Hello friends. It’s Bunchgrass day! Which means our offering begins with a Robert Sund poem:
“Friends Make Us Fuller”
Friends make us fuller.
When friends leave, their light stays behind.
It is like the blue sea
that supports the white breakers
that come and go.
No matter how far I go,
I long to return and be with friends.
It is never the same fire I left,
but beneath it are the ashes
of all our meetings that have gone before.
— Robert Sund
The history, for list newbies: Roger Cockerline helped to establish a grape-grower’s society in Walla Walla in the 1980s and then founded Bunchgrass as the eleventh winery in the Walla Walla Valley. Roger’s fruit is present in some of the early Leonetti bottles, helped perhaps by the fact that Chris Figgins was a student in Roger’s 8th Grade Social Studies Course (no pigeonholing in the WWV; Roger was a farmer *and* a teacher).
Roger named the winery after Bunch Grass, a book of poetry by his friend, the northwest poet Robert Sund (1929-2001). Learning about the origin of the winery name led me to Sund’s poetry, which has been one of my happiest accidents associated with Full Pull, and now, whenever we offer Bunchgrass wines, we include a Sund poem. I’d like to thank the board of the Robert Sund Poet’s House Trust (holders of copyrights to Sund’s work) for permission to share his poetry with our list members. For more information on the life and work of Robert Sund, and to order books, please visit the Trust’s web site.

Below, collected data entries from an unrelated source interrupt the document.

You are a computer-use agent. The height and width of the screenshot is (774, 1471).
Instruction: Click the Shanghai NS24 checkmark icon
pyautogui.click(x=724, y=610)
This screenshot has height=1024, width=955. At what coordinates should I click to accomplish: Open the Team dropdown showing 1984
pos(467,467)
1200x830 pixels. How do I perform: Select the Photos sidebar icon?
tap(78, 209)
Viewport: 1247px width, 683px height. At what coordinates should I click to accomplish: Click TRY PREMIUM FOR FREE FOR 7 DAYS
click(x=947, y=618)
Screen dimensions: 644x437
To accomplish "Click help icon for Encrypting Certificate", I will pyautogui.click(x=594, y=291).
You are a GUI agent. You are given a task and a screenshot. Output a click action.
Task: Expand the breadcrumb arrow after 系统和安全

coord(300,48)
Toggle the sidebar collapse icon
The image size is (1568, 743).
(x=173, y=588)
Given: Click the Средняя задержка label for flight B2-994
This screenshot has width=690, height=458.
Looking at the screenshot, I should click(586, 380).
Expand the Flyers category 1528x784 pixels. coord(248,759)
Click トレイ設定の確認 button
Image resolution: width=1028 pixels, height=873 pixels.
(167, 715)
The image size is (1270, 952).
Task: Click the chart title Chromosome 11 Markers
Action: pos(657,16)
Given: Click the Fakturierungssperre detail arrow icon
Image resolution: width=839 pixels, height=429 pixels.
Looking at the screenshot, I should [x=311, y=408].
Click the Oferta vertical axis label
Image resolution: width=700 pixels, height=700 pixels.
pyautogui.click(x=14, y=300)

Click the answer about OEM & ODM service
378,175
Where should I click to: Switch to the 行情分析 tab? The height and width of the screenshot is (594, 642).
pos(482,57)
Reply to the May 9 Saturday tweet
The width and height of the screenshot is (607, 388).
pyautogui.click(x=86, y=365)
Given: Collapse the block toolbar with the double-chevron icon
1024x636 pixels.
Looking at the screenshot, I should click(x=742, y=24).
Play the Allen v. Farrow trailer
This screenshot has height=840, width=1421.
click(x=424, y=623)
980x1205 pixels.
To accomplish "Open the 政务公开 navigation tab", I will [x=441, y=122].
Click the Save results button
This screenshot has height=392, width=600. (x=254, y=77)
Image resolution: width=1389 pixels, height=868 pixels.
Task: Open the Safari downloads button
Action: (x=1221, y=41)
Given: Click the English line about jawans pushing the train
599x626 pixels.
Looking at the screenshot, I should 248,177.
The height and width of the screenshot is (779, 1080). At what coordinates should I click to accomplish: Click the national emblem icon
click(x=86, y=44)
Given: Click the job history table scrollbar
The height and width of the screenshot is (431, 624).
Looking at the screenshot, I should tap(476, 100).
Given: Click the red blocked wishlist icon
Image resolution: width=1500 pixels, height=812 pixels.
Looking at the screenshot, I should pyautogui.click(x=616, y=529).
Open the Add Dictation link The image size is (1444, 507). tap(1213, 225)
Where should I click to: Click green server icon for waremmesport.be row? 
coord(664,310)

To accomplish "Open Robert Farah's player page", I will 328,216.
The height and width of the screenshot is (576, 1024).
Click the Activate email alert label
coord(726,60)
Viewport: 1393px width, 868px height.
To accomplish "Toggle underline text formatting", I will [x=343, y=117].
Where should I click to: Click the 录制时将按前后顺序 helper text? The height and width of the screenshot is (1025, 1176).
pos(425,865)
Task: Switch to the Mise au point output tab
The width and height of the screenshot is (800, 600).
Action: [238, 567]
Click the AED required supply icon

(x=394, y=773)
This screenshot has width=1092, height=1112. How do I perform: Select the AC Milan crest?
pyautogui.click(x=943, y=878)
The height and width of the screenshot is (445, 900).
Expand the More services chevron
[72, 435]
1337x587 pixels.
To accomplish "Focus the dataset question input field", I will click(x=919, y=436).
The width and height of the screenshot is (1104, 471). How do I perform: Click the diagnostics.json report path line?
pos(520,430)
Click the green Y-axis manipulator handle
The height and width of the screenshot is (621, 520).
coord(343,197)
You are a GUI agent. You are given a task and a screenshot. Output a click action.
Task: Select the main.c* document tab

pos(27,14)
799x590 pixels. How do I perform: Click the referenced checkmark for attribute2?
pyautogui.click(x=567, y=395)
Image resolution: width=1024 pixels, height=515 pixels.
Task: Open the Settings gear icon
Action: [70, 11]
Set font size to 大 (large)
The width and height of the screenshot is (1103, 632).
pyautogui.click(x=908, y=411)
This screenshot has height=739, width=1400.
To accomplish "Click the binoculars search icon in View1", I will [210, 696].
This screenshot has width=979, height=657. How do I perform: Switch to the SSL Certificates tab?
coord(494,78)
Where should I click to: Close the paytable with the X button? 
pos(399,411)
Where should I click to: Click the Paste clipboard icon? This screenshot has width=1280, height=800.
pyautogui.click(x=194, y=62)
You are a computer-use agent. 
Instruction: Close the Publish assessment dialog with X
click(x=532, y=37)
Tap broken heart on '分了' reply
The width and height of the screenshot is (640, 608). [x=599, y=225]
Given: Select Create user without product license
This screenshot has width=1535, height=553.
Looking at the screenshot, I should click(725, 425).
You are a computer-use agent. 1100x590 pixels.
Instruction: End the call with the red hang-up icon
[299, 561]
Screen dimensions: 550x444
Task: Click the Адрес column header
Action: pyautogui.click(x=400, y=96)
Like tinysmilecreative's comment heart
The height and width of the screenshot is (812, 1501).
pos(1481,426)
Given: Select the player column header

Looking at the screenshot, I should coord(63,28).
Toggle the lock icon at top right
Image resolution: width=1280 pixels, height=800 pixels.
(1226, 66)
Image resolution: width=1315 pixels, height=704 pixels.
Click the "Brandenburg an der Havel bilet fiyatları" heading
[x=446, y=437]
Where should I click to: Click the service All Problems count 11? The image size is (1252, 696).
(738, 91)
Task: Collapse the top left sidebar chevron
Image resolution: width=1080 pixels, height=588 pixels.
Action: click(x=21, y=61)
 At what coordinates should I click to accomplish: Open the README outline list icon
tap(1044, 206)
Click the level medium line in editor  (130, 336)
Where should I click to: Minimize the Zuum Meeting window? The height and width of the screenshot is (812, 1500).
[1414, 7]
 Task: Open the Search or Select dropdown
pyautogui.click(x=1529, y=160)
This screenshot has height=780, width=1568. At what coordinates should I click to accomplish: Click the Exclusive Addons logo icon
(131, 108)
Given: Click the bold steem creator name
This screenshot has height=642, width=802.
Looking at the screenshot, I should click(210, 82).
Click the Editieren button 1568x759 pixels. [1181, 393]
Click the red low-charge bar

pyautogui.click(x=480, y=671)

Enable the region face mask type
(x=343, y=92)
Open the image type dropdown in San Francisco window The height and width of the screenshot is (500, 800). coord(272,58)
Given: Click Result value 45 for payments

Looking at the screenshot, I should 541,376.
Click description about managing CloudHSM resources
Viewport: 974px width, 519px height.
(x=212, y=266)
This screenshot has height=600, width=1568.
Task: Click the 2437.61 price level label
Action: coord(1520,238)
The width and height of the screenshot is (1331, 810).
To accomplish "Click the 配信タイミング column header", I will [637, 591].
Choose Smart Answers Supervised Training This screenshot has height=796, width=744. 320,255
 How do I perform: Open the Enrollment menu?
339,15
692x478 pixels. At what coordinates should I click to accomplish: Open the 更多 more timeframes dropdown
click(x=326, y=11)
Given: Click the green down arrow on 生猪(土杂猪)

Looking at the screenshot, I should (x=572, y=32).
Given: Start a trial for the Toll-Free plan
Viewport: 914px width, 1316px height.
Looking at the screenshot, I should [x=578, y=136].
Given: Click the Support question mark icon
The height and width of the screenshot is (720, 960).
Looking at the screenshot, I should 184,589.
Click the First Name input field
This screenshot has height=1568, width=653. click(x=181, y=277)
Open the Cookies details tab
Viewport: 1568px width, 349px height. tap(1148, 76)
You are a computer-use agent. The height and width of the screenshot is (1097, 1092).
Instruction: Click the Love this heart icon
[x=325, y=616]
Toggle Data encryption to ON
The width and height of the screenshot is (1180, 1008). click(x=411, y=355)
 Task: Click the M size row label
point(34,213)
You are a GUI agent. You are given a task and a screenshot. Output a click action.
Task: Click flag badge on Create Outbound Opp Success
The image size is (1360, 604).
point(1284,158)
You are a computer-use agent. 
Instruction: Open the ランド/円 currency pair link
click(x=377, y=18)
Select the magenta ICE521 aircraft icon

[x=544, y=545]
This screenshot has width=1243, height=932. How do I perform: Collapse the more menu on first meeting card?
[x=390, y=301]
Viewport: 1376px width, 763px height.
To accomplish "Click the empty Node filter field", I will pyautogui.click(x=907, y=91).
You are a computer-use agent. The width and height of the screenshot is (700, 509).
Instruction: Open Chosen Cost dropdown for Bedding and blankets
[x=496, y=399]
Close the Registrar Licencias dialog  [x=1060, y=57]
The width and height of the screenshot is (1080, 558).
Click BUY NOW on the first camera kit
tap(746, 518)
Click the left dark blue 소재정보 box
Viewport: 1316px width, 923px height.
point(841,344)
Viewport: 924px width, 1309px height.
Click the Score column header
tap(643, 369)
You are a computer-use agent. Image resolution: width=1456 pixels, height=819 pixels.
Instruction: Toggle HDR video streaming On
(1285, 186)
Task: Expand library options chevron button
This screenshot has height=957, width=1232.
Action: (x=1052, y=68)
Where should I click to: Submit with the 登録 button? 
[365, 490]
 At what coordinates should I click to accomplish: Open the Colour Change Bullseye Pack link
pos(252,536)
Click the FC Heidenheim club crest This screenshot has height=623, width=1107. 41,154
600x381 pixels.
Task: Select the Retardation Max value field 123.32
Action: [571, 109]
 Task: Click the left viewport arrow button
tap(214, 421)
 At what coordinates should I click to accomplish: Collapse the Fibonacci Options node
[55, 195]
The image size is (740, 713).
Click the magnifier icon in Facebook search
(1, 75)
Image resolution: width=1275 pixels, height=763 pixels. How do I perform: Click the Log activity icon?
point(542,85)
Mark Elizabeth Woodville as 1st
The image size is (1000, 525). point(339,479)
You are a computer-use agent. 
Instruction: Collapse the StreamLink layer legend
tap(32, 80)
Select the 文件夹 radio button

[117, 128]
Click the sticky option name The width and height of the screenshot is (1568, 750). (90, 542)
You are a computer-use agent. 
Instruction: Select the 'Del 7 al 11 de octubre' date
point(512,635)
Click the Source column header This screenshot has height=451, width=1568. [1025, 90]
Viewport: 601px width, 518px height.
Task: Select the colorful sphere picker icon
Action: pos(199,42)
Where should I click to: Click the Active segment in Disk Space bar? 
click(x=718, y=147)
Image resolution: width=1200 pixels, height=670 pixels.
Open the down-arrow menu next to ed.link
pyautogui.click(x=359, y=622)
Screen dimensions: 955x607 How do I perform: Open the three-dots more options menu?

Bunchgrass was never the splashiest winery in the valley, but it was well-loved by its dedicated followers. So well-loved, in fact, that when Roger Cockerline started moving towards retirement, he was approached by several people interested in keeping the winery alive. One of those people was Tom Olander, who had served as the lead wine buyer for Whitehouse-Crawford Restaurant (a Walla Walla institution) and had been a great admirer of Bunchgrass wines over the years. Tom has been making Bunchgrass wines since the 2009 vintage, and the releases have been an unbroken series of beauties.
Despite the long history in the valley, these remain insider gems, well-priced, and as delicious as they are difficult to source west of the mountains. In other words, perfect for the Full Pull model.
The first thing to note about this vintage of Triolet is its tiny production: just 103 cases. Always a fine value, I expect this to move quickly with such a small amount produced. As usual, it’s about a two-thirds, one-third blend of Cabernet Sauvignon and Cabernet Franc, with a splash of Petit Verdot. Main vineyard sources are Windrow (the oldest commercial Cabernet Sauvignon in the Walla Walla Valley), Dwelley (a terrific site in the Blue Mountain foothills), and Frazier Bluff.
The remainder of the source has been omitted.